Now we could use the Fetch API to get our file through the network and parse it within the browser (in a Web Worker for example)

import iterable from './browser-adapter.js';
import {parser} from './csv-parser.mjs';
const fromFetch = (path, otps = {}) => {
return {
[Symbol.asyncIterator]: async function * () {
const res = await fetch(path, {cache: 'default'});
for await (const chunk of iterable(res.body)) {
// decode
yield String.fromCodePoint(...chunk);
}
}
};
};
(async function () {
const csvData = await parser(fromFetch('./examples/fixture.csv'));

for await (const line of csvData){
console.log(line);
}
})();

Thanks to async iterators and libraries such lorenzofox3/for-await, we have been able to share a good amount of code between our two implementations while decoupling the different stages of the parser from the code which deals with IO operations (platform specific).

On side effects

lorenzofox3/for-await provides a good abstraction to manipulate streams and asynchronous values in a familiar way.
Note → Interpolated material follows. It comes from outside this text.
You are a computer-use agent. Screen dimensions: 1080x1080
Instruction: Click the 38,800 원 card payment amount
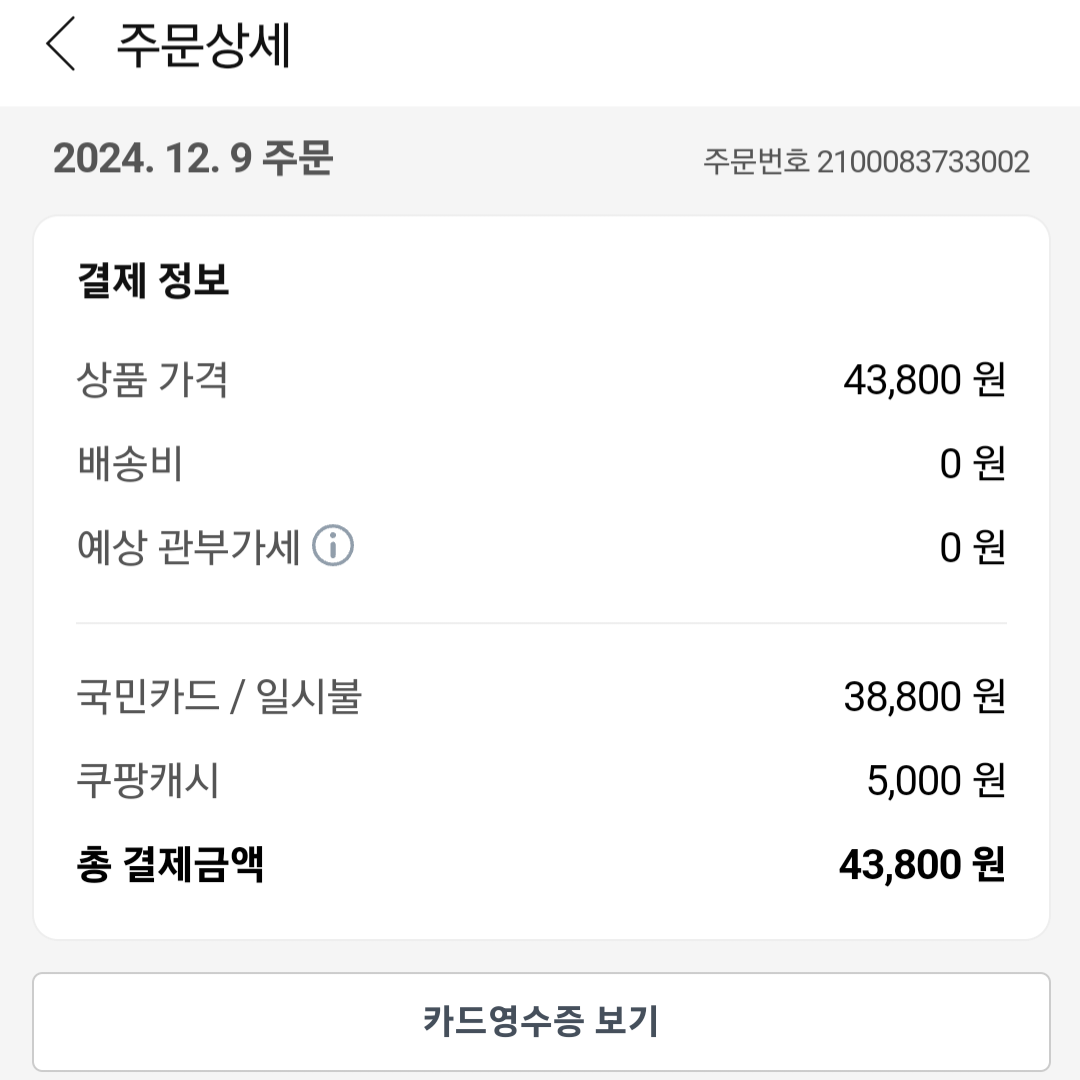(924, 696)
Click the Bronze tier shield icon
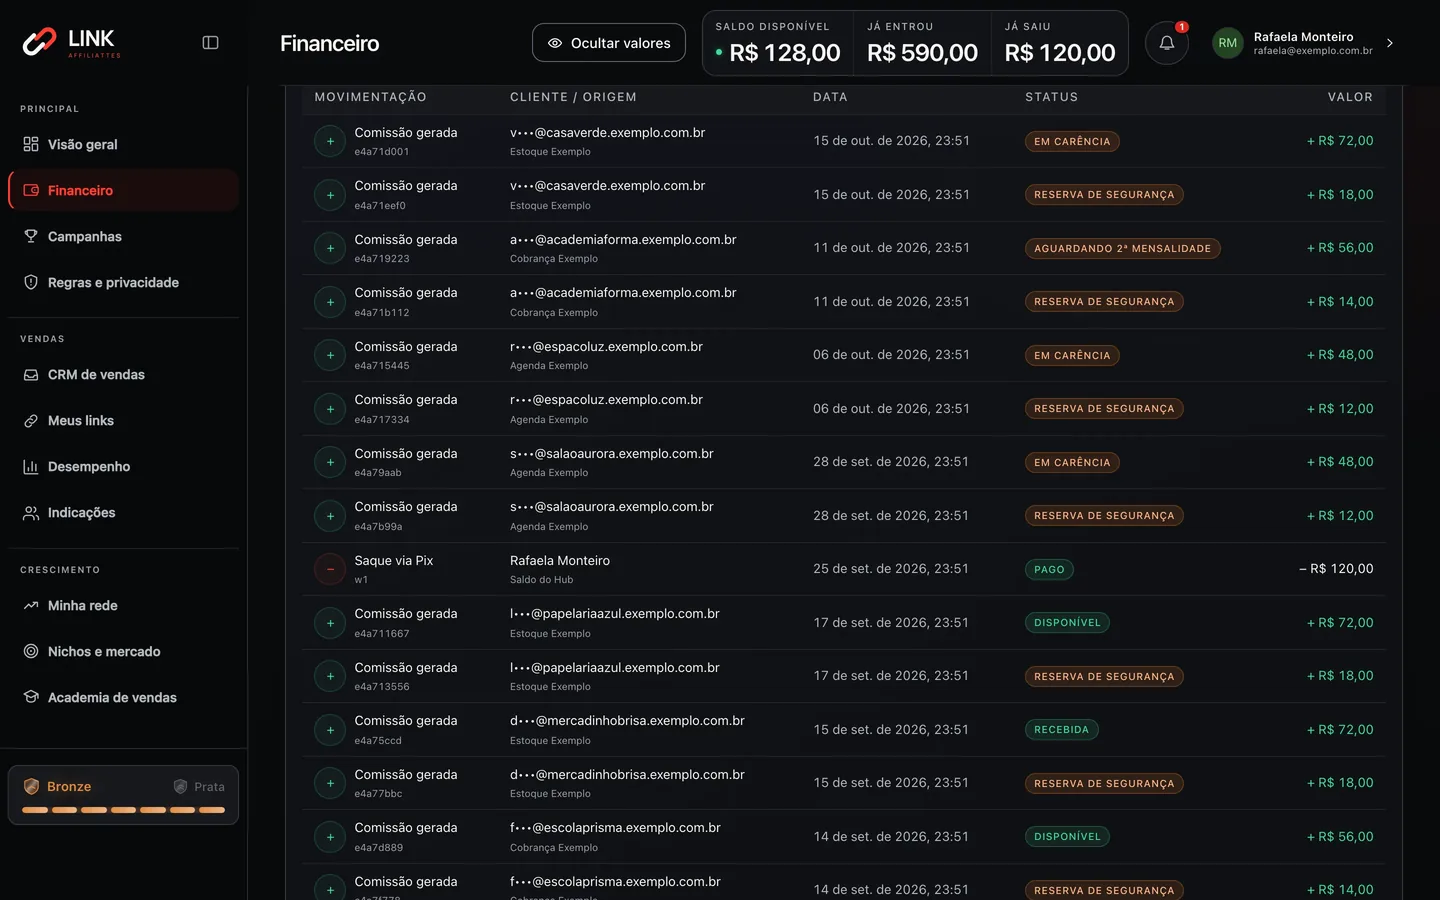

However you have to understand the underlying data source. By definition a stream is statefull and very different from a (even 10 000 items) array stored in the stack memory. When you call the reduce operator you need to create and consume a stream (even if it is to throw it after the first line), so you do when you use map. It may be cheap to create a file system stream on Node.js, but a Fetch request will go through the network and that is not without any consequence, especially if you do not cache the response properly.

An implementation based on side effect may be better in this case (even though more difficult to reason about):

export async function parser(source) {
let headers;
return stream(lines(source))
.map(line => line.split(','))
.map((line, index) => {
if(index === 0){
headers = line;
} else {
const item = {};
for (let i = 0; i < headers.length; i++) {
item[headers[i]] = line[i];
}
return item;
}
})
.slice(1);
}

Programming is about creating and manipulating abstractions, however keeping in mind what is behind these abstractions is as important and more than ever when it can impact the performances of your program.

Nevertheless, async iterators (especially with async generators and for await statement) provide a new neat way to create abstractions which deal with asynchronous data.

Note: you can find the code related to these example in the @lorenzofox3/for-await repository.

--

--